Physical installation

Once the permit is approved, the solar installer will come to your home on the scheduled install date. They will start by making any necessary preparations to your roof, such as reinforcing the roof structure if needed. The solar panels are then mounted on racks secured to your roof. Wiring is run from the panels down to the inverters and electrical panel.

A typical solar panel installation takes anywhere from one to three days depending on the system size. The installer may also need to make return trips to finish hookups and inspections.


After installation is complete, your local building department will come out to inspect the system. They will check that all wiring and components were properly installed according to code. The inspector will also test system functionality. Assuming everything passes inspection, your solar PV system can then be switched on and start generating clean energy!

It’s important to use qualified solar professionals who pull the required permits and schedule inspections. This helps ensure your system meets all safety and performance standards.

Costs and Incentives

The upfront cost of installing a residential solar system has dropped dramatically over the past decade, making solar energy much more affordable for homeowners. However, solar panels and additional equipment like inverters and batteries still represent a significant investment.

The total system cost for an average-sized 5kW solar array is $15,000-$25,000 before incentives. The exact price depends on the type and number of solar panels, mounting equipment, location, local labor costs, and other factors.

Fortunately, federal, state, and local incentives can reduce the net cost of a solar energy system by 50% or more.
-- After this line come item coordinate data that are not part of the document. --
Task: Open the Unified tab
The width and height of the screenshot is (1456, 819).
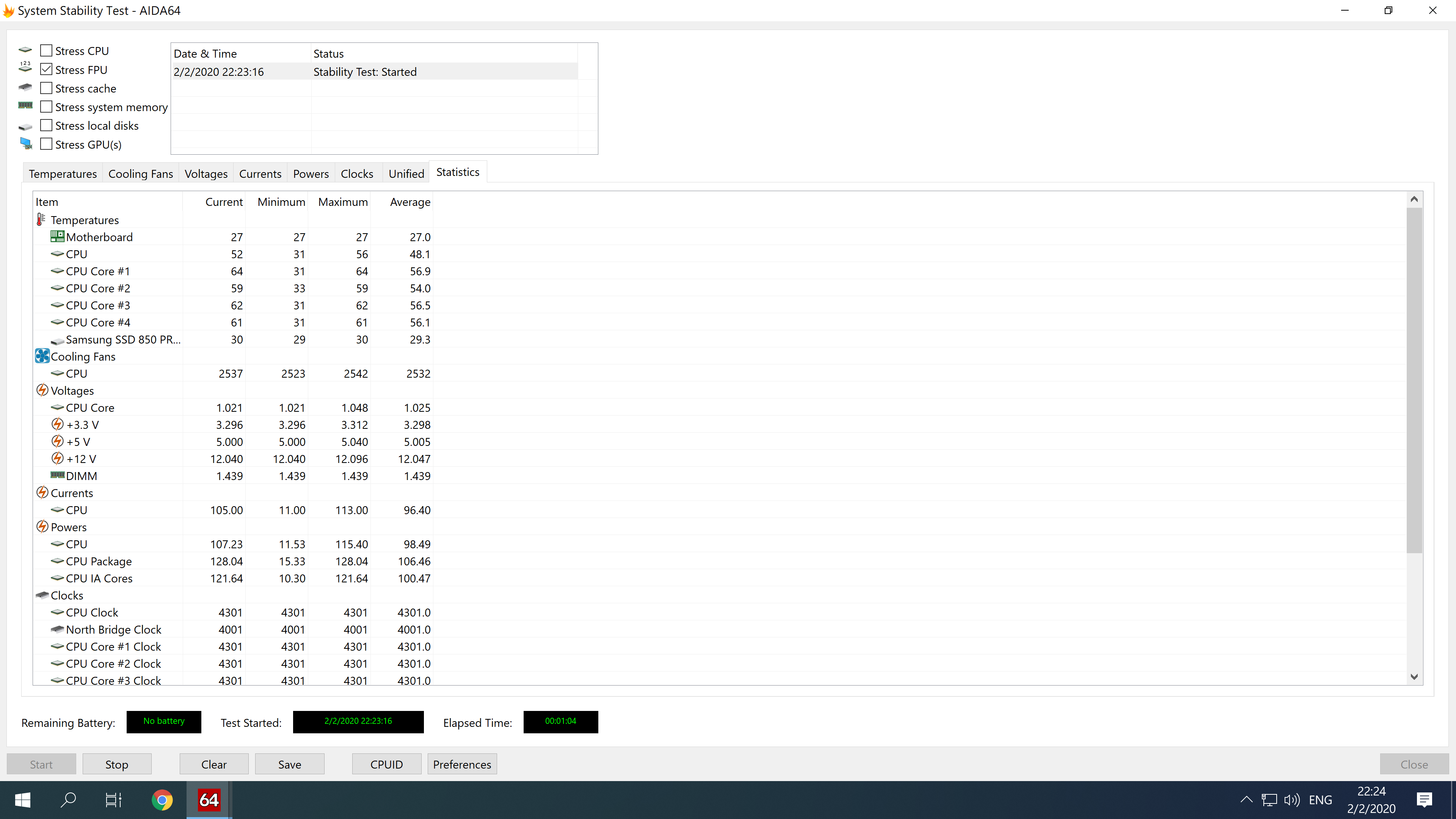Action: coord(406,174)
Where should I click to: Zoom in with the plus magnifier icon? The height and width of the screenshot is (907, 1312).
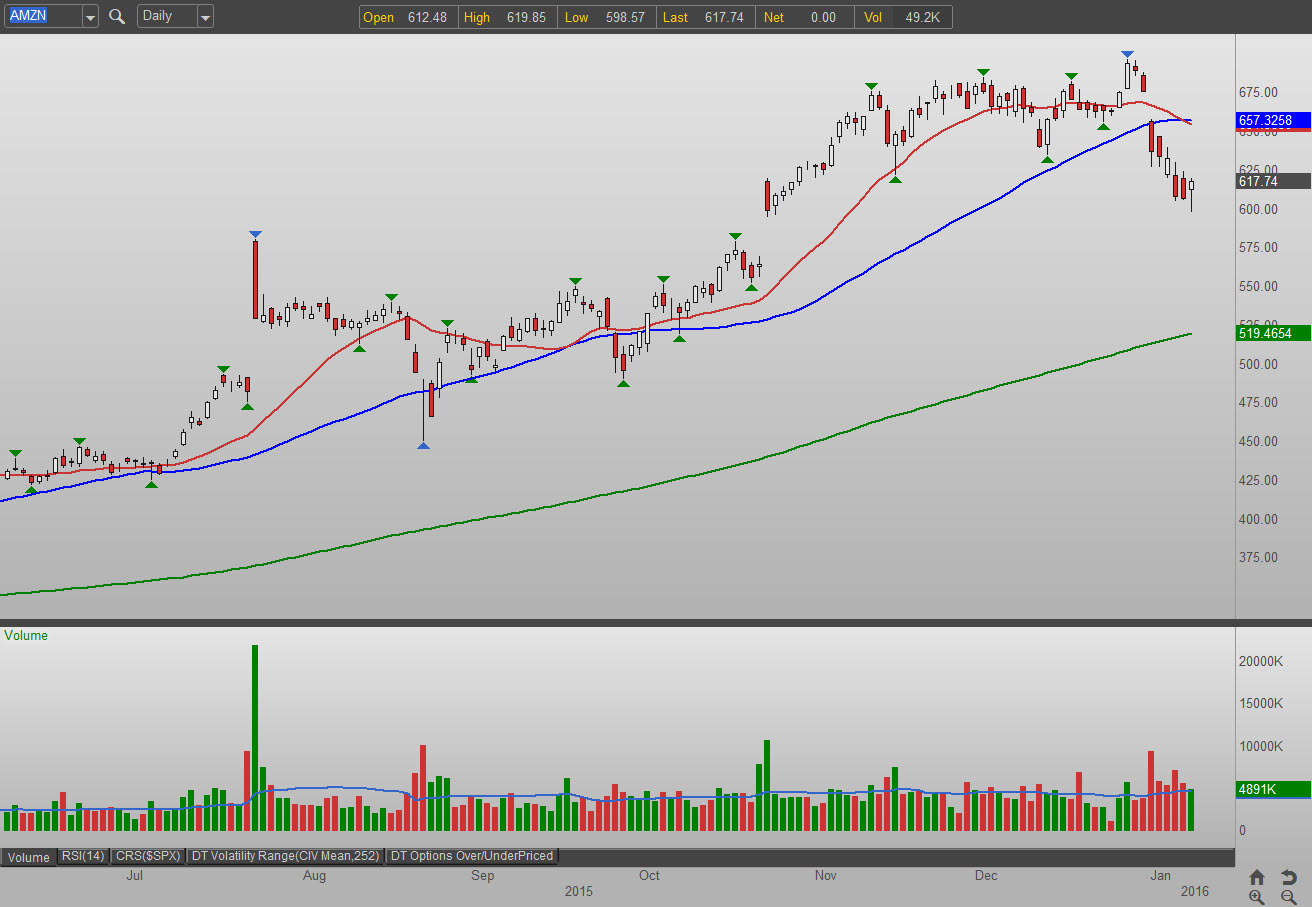1257,897
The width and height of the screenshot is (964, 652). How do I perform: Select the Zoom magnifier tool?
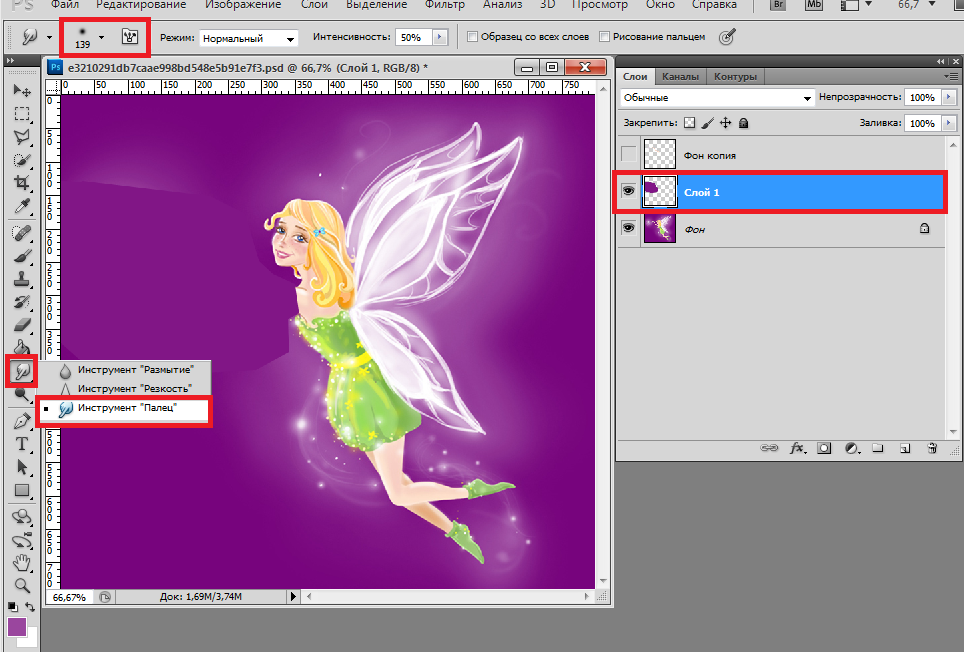tap(21, 585)
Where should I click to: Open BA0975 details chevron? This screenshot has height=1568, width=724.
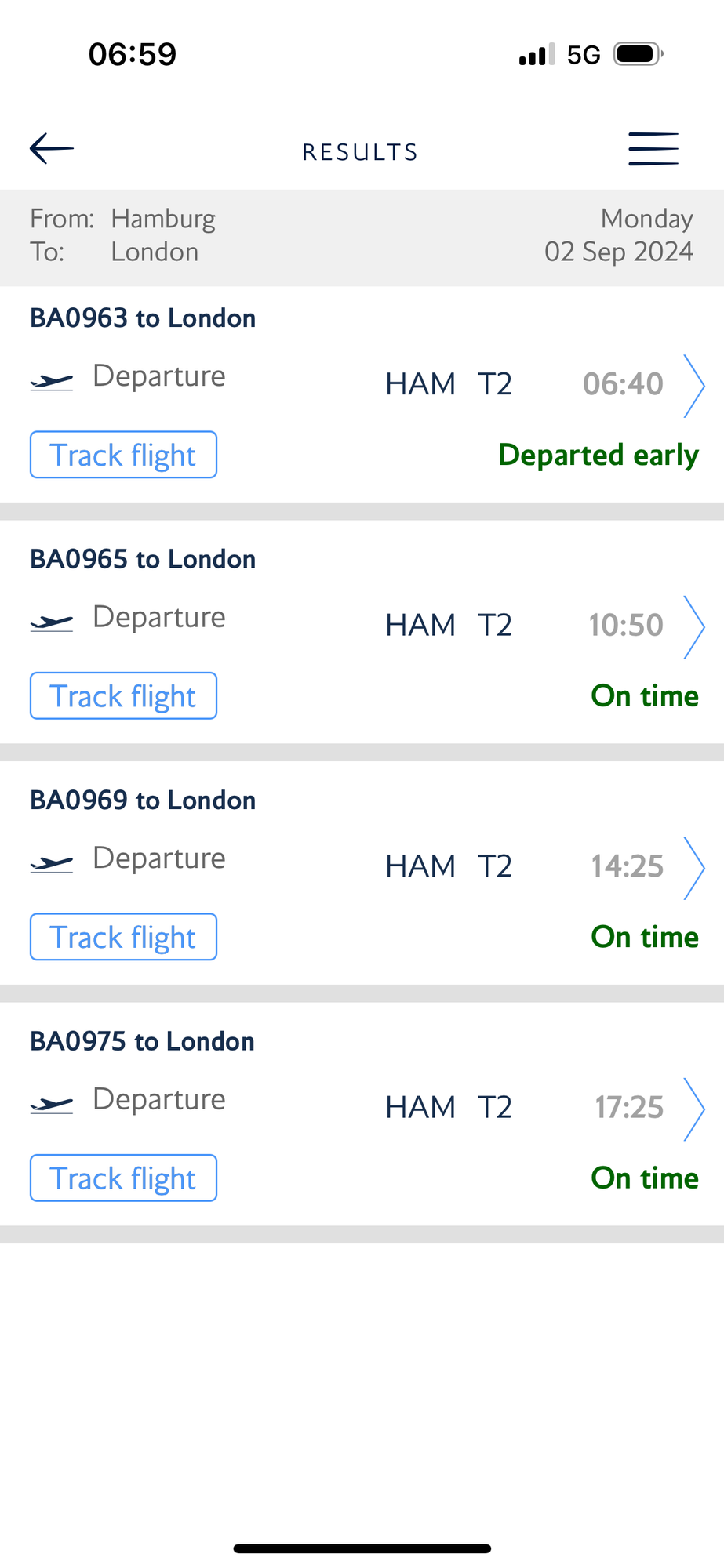tap(693, 1109)
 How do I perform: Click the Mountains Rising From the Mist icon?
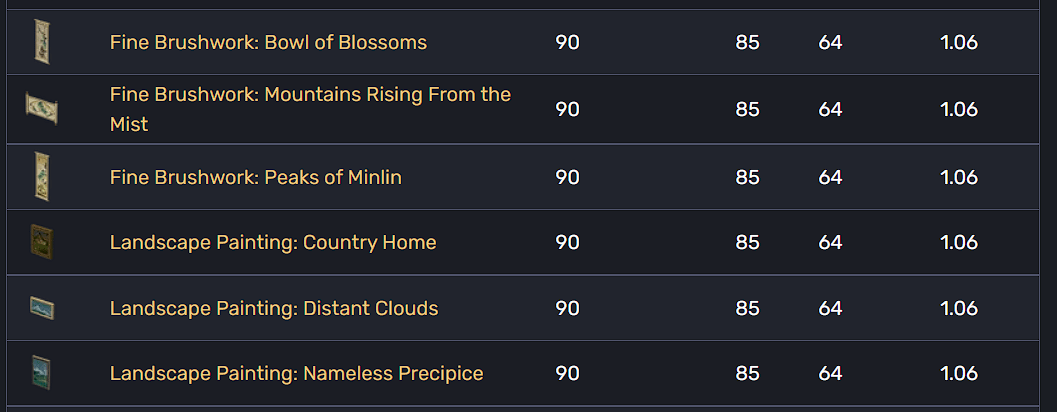click(x=41, y=108)
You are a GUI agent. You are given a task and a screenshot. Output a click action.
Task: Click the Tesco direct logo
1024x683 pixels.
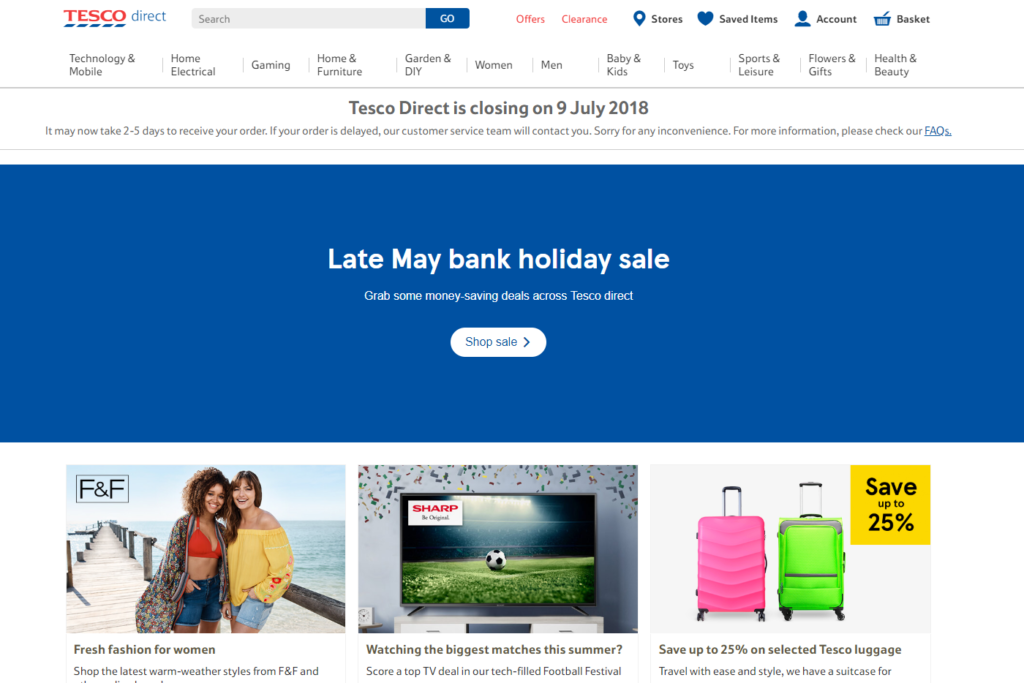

The biggest incentive is the federal solar tax credit, which allows homeowners to deduct 26% of installation costs from their federal taxes.

Many states and utilities also offer additional rebates, performance-based incentives, or Renewable Energy Credits (RECs) to make solar power even more cost-effective. Always check for current solar incentives in your area.

The payback period on a solar system varies widely but often ranges from 5-12 years after incentives. In the long run, solar panels can eliminate electricity bills almost entirely, providing decades of free, clean energy after the system pays for itself.

Environmental Impact

Solar panels can have positive and negative impacts on the environment. On the positive side, solar energy does not emit greenhouse gases or toxic pollutants. Generating electricity from sunlight rather than fossil fuels helps reduce air and water pollution, as well as associated health effects. According to the EPA, one 5 kW solar array eliminates over 4 tons of carbon dioxide emissions per year, equivalent to the annual emissions from driving an average car.

However, there are some environmental concerns with solar panel manufacturing and disposal. Producing the silicon, transistors, and other components requires energy and raw materials. There is debate around whether solar panels create more carbon emissions in their production than they offset over their lifespan. Proper recycling is important, as panels contain lead, cadmium, and other toxic metals. Most panels are estimated to last around 20-30 years. Old solar panels taken out of commission must be handled as electronic waste. Research is underway on how to recycle and reclaim as much material as possible from expired panels.

Overall, most life cycle analyses find solar power has far lower lifetime emissions than fossil fuels. But solar companies are working to further minimize their carbon footprint and environmental impact as much as possible. With responsible manufacturing and recycling practices, solar power can be truly clean and sustainable energy.